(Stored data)

BEGIN

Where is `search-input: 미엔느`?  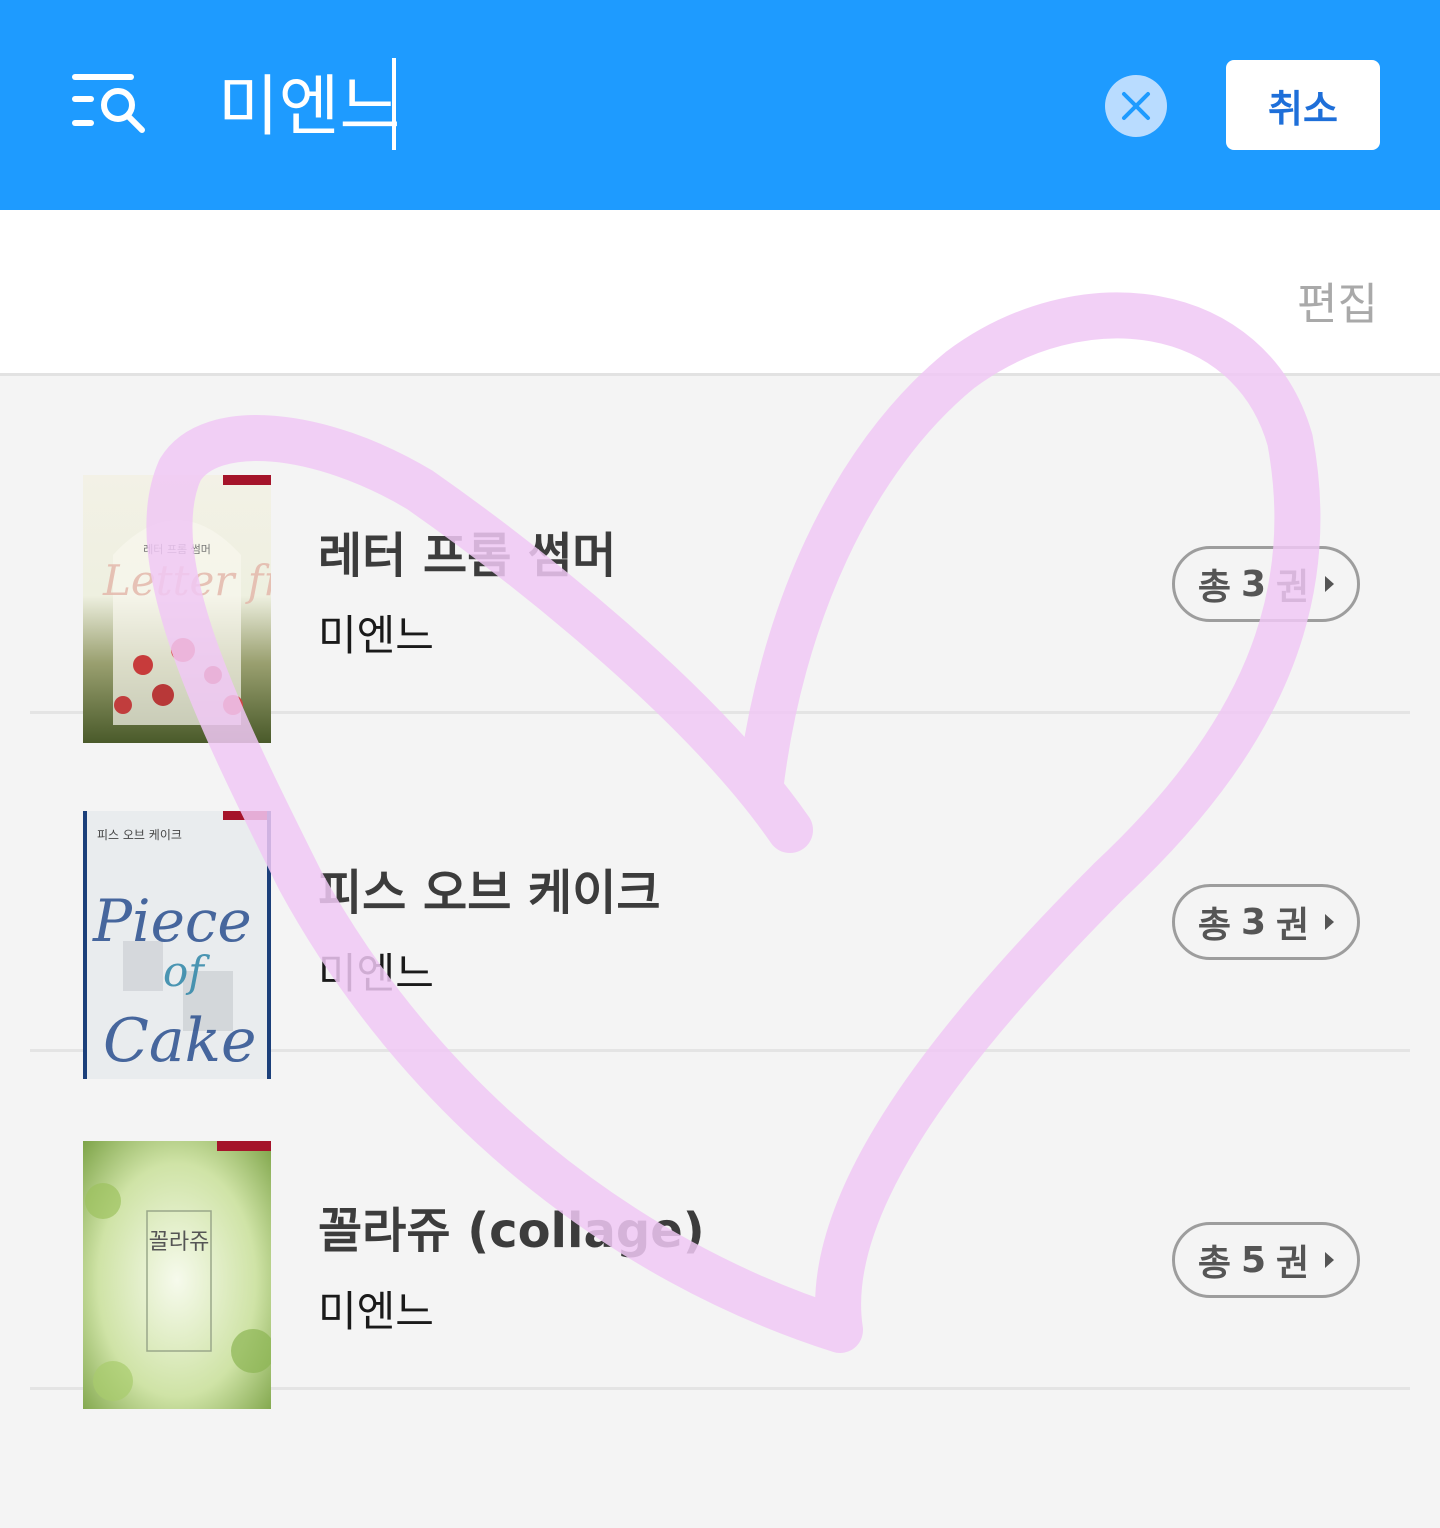
search-input: 미엔느 is located at coordinates (309, 107).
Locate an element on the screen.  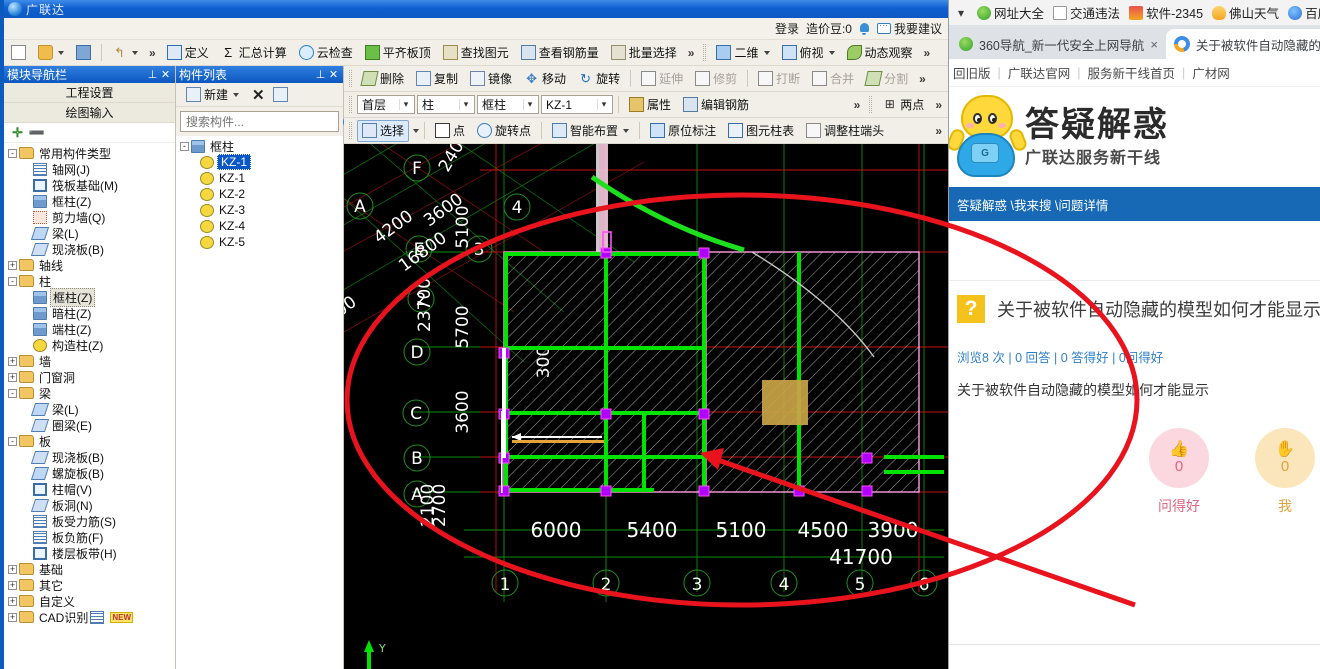
context-toolbar-overflow: » is located at coordinates (858, 105).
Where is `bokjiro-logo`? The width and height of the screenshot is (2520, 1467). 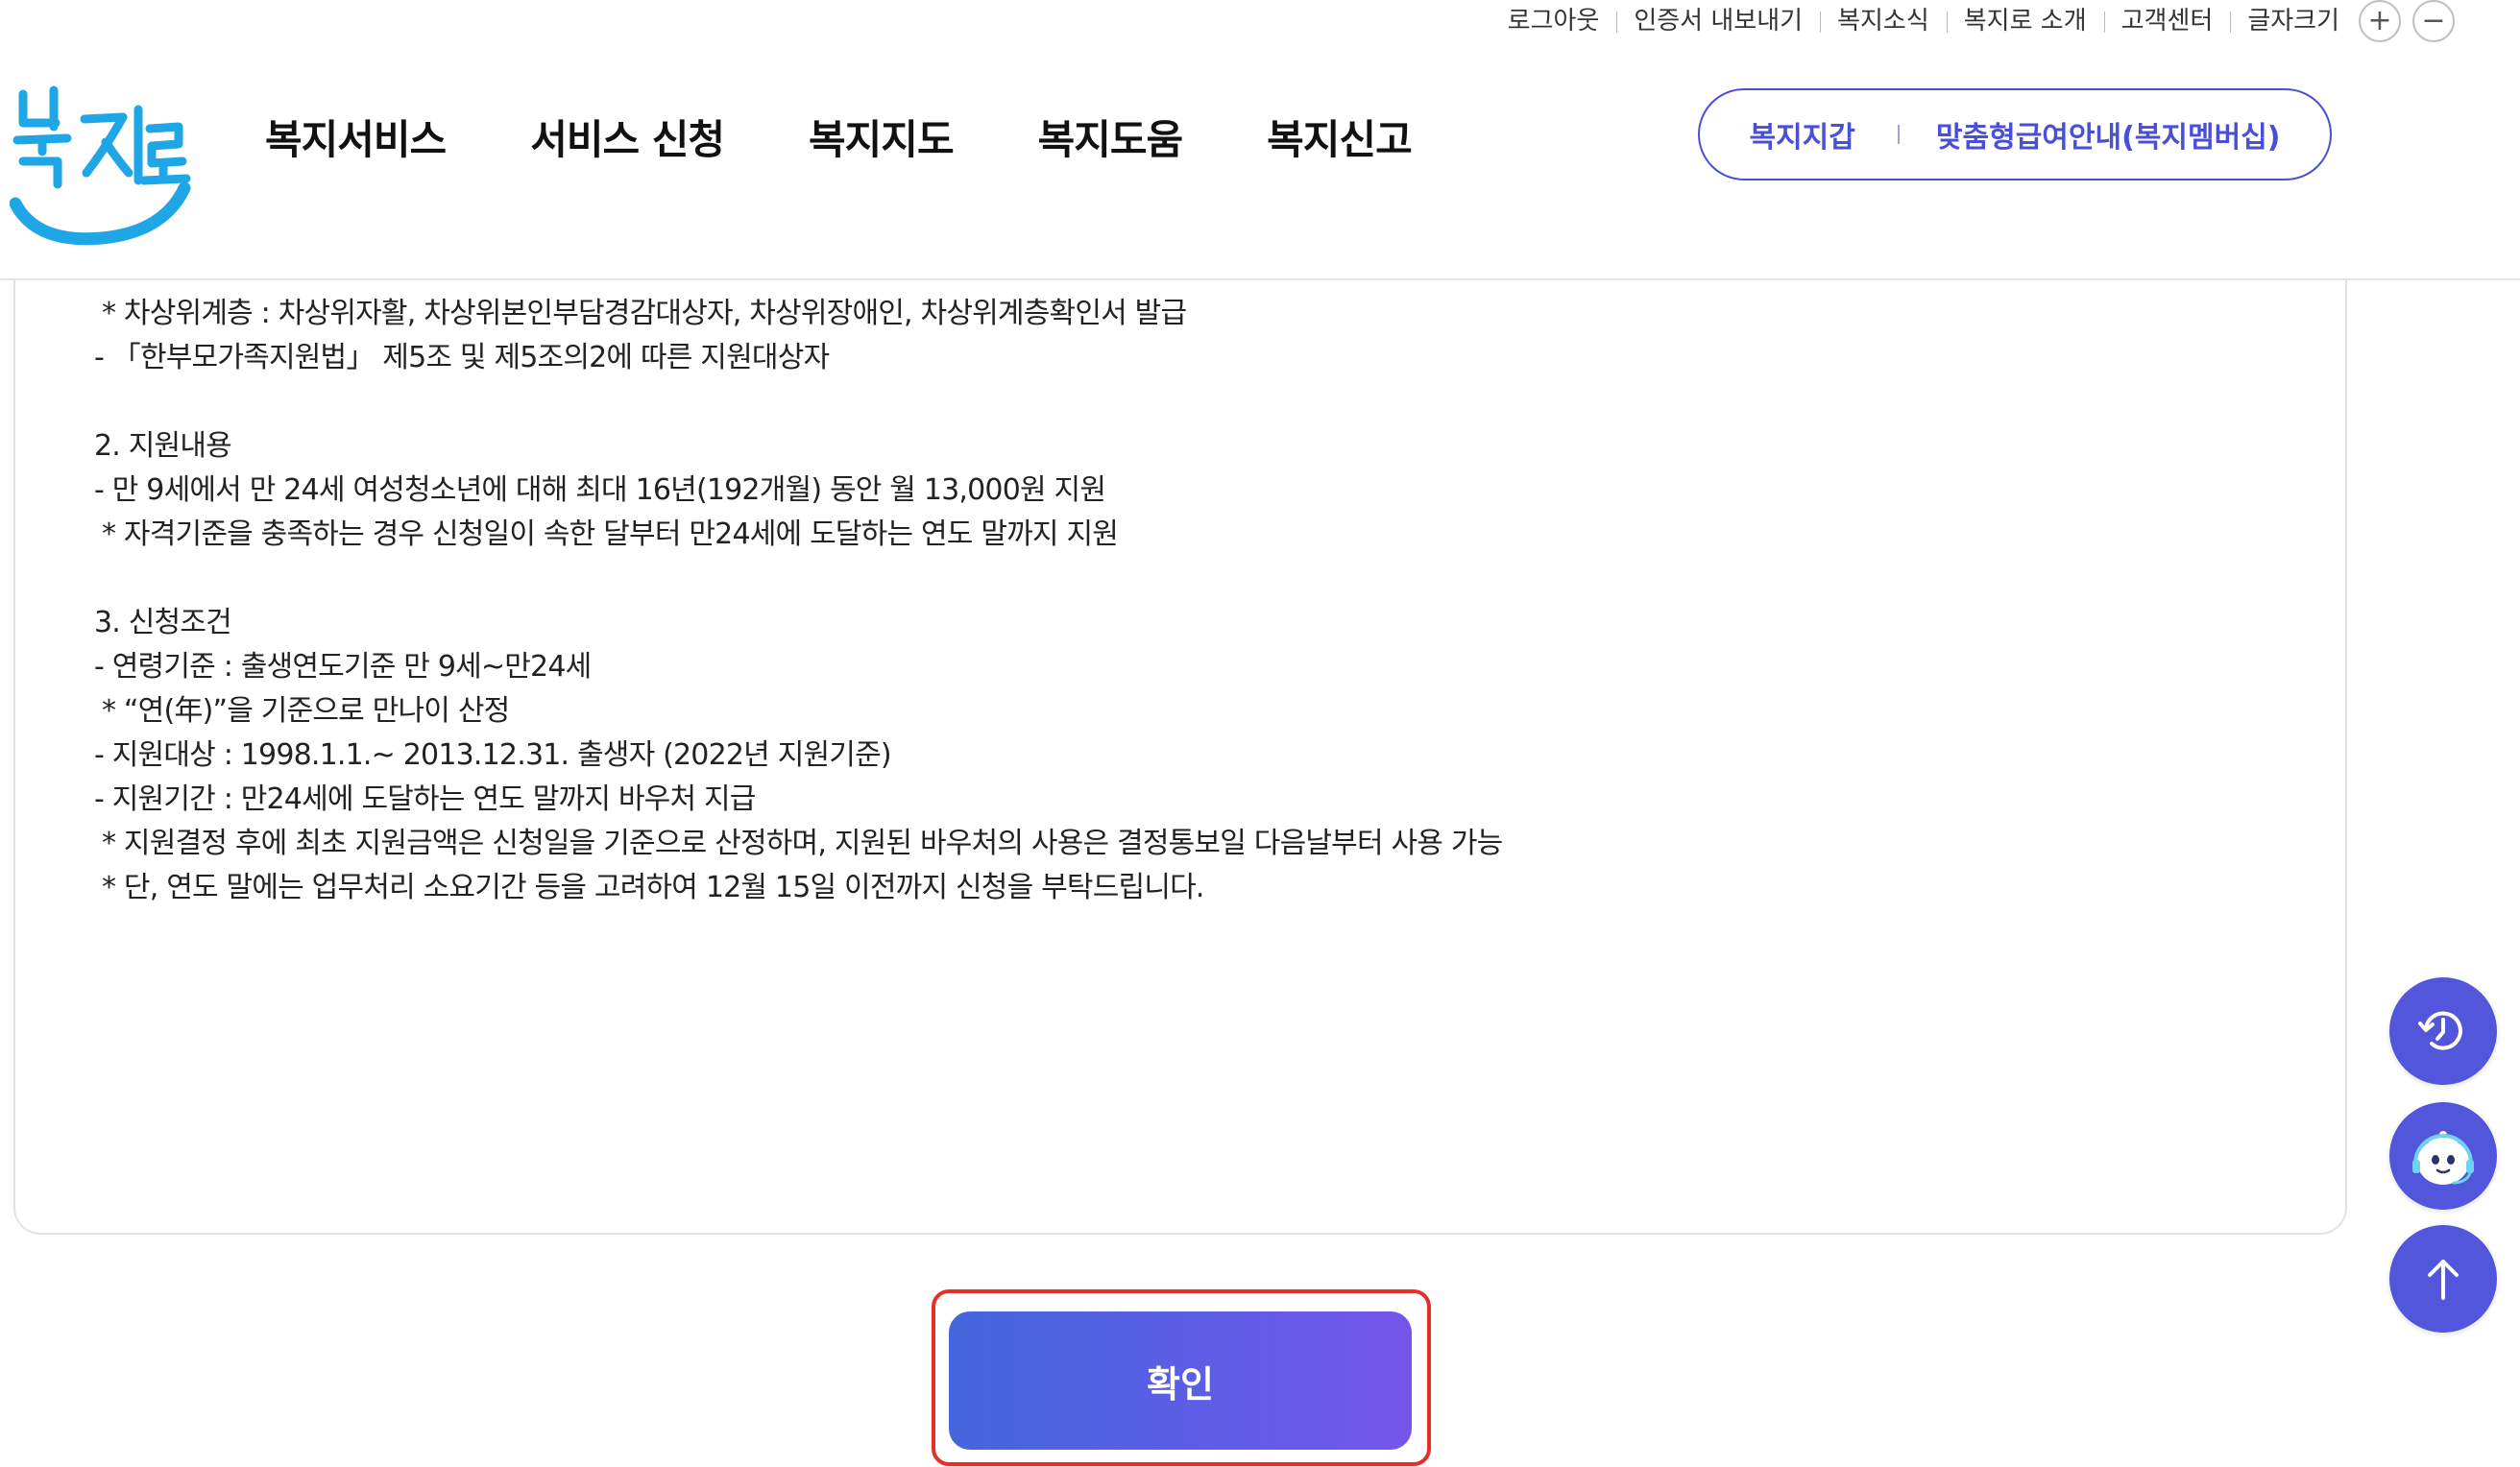 bokjiro-logo is located at coordinates (101, 167).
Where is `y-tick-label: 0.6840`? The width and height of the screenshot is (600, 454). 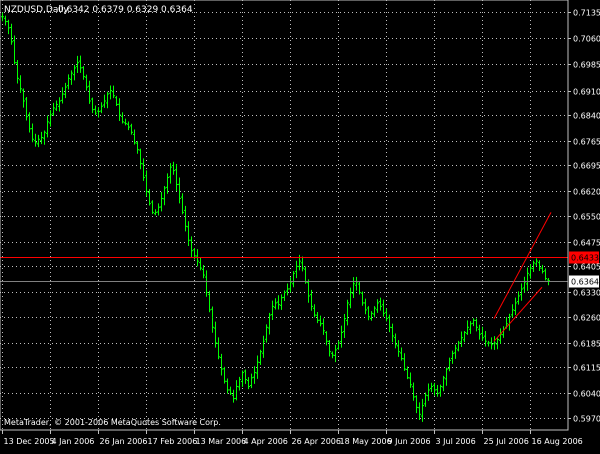
y-tick-label: 0.6840 is located at coordinates (586, 116).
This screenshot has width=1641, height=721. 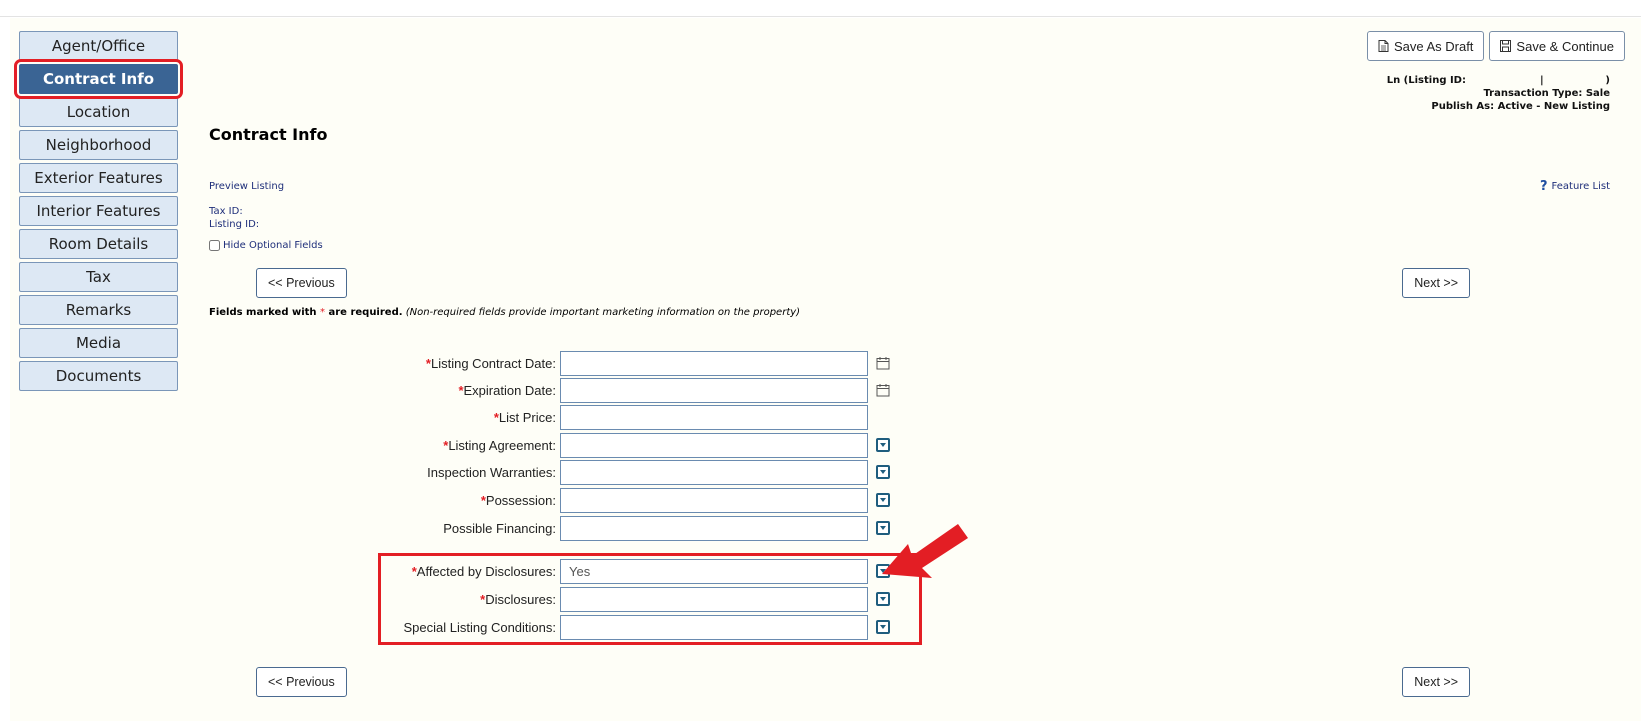 What do you see at coordinates (234, 218) in the screenshot?
I see `tax-info: Tax ID: Listing ID:` at bounding box center [234, 218].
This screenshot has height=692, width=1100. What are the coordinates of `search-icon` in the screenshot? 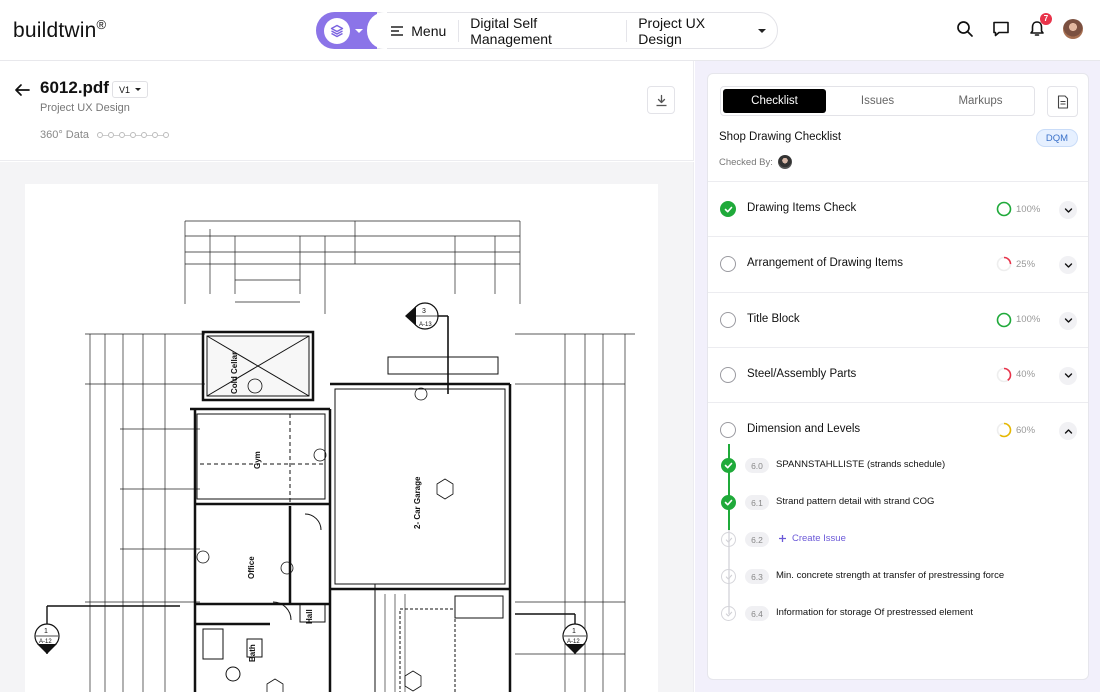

END

▶ **ASSIGNED TASK**: Can you repeat the lines from the one with "is (600, 454)." to the one with "y-tick-label: 0.6840 is", changing "screenshot" to "screen capture" and keeping everything else the same? Leave the pictures out.

▶ **YOUR RESPONSE**:
Where is `y-tick-label: 0.6840`? The width and height of the screen capture is (600, 454). 
y-tick-label: 0.6840 is located at coordinates (586, 116).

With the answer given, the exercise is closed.